I've always maintained that the housing market is different than the non-commercial sectors because of the importance of psychology: in other words, most investors in commercial real estate don't fall in love with their holdings (although I'm sure there are exceptions).
Writing last week in the L.A Times, syndicated columnist Kenneth Harney argues that 2008 will be the year that buyer psychology hits bottom and then starts to rebound:
Even through the grimmest headlines of 2007, there were a number of positive underlying economic forces propping up real estate. If those forces continue, they should help cut the time needed for the correction cycle to bottom out and the historically inevitable recovery cycle to begin...
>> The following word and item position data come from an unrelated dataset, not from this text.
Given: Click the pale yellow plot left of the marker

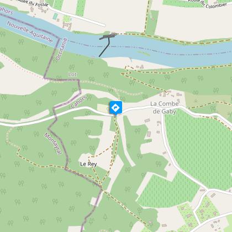Looking at the screenshot, I should (x=103, y=108).
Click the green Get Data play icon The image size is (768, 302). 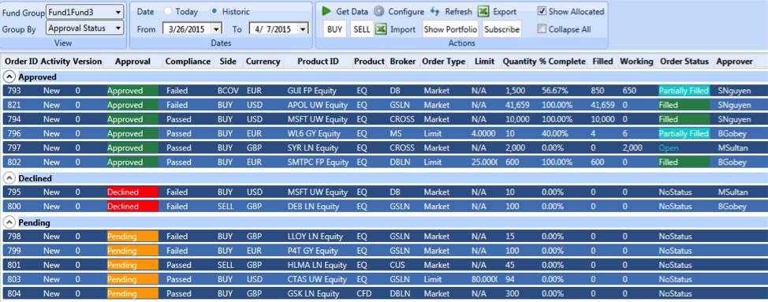326,11
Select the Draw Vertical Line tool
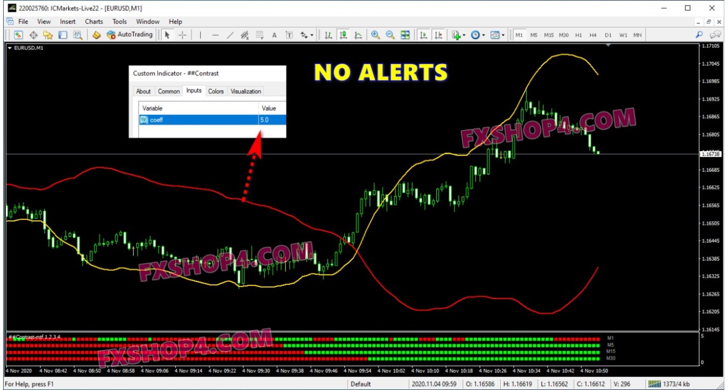The height and width of the screenshot is (390, 728). coord(200,35)
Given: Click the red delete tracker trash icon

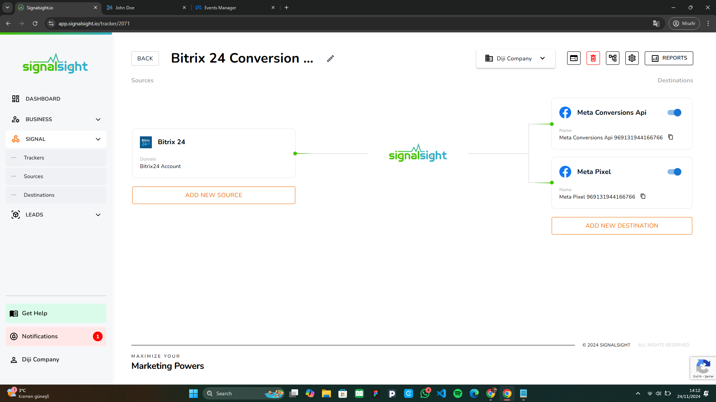Looking at the screenshot, I should click(x=593, y=58).
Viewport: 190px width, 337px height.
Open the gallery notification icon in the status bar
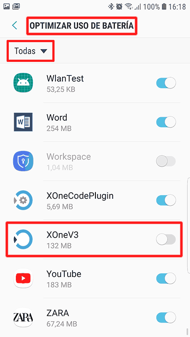[x=7, y=7]
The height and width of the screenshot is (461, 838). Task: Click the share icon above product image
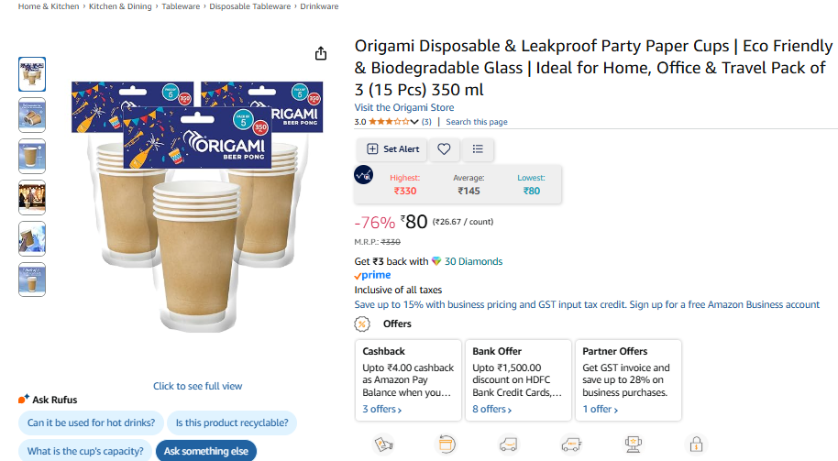pos(321,53)
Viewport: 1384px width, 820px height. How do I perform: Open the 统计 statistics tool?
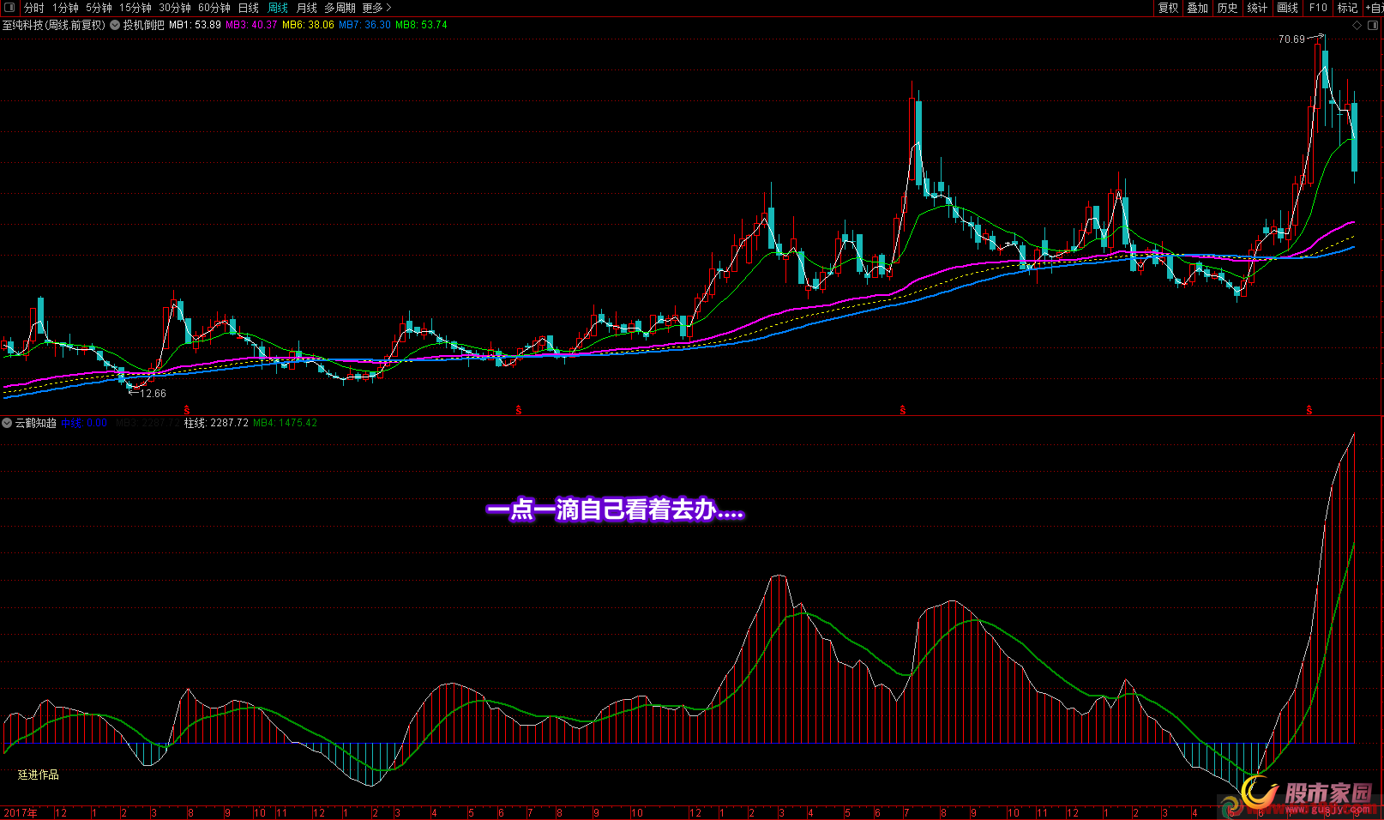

Steady, moderate growth of jobs, economic expansion and low inflation also helped the national housing market in 2007 and could do the same in 2008. By the way, despite all the scary statistics, sales of existing and new homes in 2007 totaled an estimated 6.5 million, which would make it the fifth-largest sales year in U.S. real estate history...
At some point in every correction cycle, even in the most depressed markets, consumer psychology begins to change. People who need or want houses look around, see lower prices, affordable financing, and say: "Hey, this is a smart time to buy." The cycle has done its work.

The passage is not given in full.